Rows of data
◆ ◆ ◆ ◆ ◆ ◆ ◆
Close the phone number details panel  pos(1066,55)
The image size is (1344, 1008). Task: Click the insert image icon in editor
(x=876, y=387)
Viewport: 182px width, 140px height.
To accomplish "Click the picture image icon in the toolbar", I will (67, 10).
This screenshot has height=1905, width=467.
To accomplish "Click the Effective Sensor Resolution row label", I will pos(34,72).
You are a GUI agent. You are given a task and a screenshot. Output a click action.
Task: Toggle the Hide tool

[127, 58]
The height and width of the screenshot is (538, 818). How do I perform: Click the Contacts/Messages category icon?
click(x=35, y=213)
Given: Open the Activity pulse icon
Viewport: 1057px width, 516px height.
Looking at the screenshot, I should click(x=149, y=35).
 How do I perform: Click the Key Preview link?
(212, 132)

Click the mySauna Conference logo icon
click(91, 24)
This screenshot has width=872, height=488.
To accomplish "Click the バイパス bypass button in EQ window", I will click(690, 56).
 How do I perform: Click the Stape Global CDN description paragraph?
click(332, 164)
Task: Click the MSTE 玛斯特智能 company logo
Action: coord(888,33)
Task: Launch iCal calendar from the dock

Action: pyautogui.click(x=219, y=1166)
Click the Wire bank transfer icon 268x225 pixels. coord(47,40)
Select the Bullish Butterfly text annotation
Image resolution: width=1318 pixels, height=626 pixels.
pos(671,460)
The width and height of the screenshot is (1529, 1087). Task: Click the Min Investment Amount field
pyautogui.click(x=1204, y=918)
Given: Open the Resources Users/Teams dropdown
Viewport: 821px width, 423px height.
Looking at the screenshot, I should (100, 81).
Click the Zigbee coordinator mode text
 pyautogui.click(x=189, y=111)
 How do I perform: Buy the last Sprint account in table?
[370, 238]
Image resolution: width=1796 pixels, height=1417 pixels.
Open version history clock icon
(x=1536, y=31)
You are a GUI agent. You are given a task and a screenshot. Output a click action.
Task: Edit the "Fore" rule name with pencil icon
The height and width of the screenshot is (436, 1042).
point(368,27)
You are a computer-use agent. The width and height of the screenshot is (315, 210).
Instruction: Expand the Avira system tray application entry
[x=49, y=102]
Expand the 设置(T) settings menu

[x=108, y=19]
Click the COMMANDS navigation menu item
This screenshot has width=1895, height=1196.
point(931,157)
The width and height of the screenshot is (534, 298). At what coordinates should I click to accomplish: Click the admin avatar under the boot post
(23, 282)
◆ ◆ ◆ ◆ ◆ ◆ ◆
Copy out every line of the material above, keeping each one unchanged.

Result of this task:
Close the phone number details panel  pos(1066,55)
The image size is (1344, 1008). Task: Click the insert image icon in editor
(x=876, y=387)
Viewport: 182px width, 140px height.
To accomplish "Click the picture image icon in the toolbar", I will (67, 10).
This screenshot has height=1905, width=467.
To accomplish "Click the Effective Sensor Resolution row label", I will pos(34,72).
You are a GUI agent. You are given a task and a screenshot. Output a click action.
Task: Toggle the Hide tool

[127, 58]
The height and width of the screenshot is (538, 818). How do I perform: Click the Contacts/Messages category icon?
click(x=35, y=213)
Given: Open the Activity pulse icon
Viewport: 1057px width, 516px height.
Looking at the screenshot, I should click(x=149, y=35).
 How do I perform: Click the Key Preview link?
(212, 132)

Click the mySauna Conference logo icon
click(91, 24)
This screenshot has width=872, height=488.
To accomplish "Click the バイパス bypass button in EQ window", I will click(690, 56).
 How do I perform: Click the Stape Global CDN description paragraph?
click(332, 164)
Task: Click the MSTE 玛斯特智能 company logo
Action: coord(888,33)
Task: Launch iCal calendar from the dock

Action: pyautogui.click(x=219, y=1166)
Click the Wire bank transfer icon 268x225 pixels. coord(47,40)
Select the Bullish Butterfly text annotation
Image resolution: width=1318 pixels, height=626 pixels.
pos(671,460)
The width and height of the screenshot is (1529, 1087). Task: Click the Min Investment Amount field
pyautogui.click(x=1204, y=918)
Given: Open the Resources Users/Teams dropdown
Viewport: 821px width, 423px height.
Looking at the screenshot, I should (100, 81).
Click the Zigbee coordinator mode text
 pyautogui.click(x=189, y=111)
 How do I perform: Buy the last Sprint account in table?
[370, 238]
Image resolution: width=1796 pixels, height=1417 pixels.
Open version history clock icon
(x=1536, y=31)
You are a GUI agent. You are given a task and a screenshot. Output a click action.
Task: Edit the "Fore" rule name with pencil icon
The height and width of the screenshot is (436, 1042).
point(368,27)
You are a computer-use agent. The width and height of the screenshot is (315, 210).
Instruction: Expand the Avira system tray application entry
[x=49, y=102]
Expand the 设置(T) settings menu

[x=108, y=19]
Click the COMMANDS navigation menu item
This screenshot has width=1895, height=1196.
point(931,157)
The width and height of the screenshot is (534, 298). At what coordinates should I click to accomplish: Click the admin avatar under the boot post
(23, 282)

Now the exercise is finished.